[Dataset entries]
########

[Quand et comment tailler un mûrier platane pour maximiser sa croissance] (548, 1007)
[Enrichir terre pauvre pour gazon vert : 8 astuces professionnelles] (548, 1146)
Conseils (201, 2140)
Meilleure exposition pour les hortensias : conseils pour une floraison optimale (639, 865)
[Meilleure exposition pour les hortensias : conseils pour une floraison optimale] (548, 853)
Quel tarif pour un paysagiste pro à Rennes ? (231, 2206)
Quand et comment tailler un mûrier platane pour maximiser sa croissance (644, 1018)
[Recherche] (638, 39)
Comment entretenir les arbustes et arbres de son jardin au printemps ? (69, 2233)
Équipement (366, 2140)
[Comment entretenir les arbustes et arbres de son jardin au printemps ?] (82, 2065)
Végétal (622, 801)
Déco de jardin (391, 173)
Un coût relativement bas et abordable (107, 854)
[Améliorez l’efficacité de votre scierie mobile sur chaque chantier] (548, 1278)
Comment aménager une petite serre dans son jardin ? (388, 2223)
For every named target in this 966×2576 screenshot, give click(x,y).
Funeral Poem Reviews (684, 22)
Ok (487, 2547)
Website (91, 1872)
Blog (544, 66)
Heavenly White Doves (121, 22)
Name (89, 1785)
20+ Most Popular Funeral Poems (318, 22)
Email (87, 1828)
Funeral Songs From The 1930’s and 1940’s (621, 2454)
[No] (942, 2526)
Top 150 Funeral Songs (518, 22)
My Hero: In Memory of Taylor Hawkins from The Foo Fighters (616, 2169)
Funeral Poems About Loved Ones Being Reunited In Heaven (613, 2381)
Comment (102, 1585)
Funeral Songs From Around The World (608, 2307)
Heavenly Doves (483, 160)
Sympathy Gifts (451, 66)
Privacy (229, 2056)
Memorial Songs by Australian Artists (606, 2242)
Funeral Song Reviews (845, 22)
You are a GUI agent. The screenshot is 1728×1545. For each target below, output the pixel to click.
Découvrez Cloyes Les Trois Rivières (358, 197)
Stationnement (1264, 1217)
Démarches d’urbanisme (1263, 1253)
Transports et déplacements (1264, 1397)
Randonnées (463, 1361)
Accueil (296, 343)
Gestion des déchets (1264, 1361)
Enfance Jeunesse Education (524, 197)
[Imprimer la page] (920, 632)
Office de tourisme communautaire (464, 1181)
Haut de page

########

WHAT YOU NEED TO DO
Show, from the entries above, every line that includes the string "mûrier".

TASK SOLUTION
[Quand et comment tailler un mûrier platane pour maximiser sa croissance] (548, 1007)
Quand et comment tailler un mûrier platane pour maximiser sa croissance (644, 1018)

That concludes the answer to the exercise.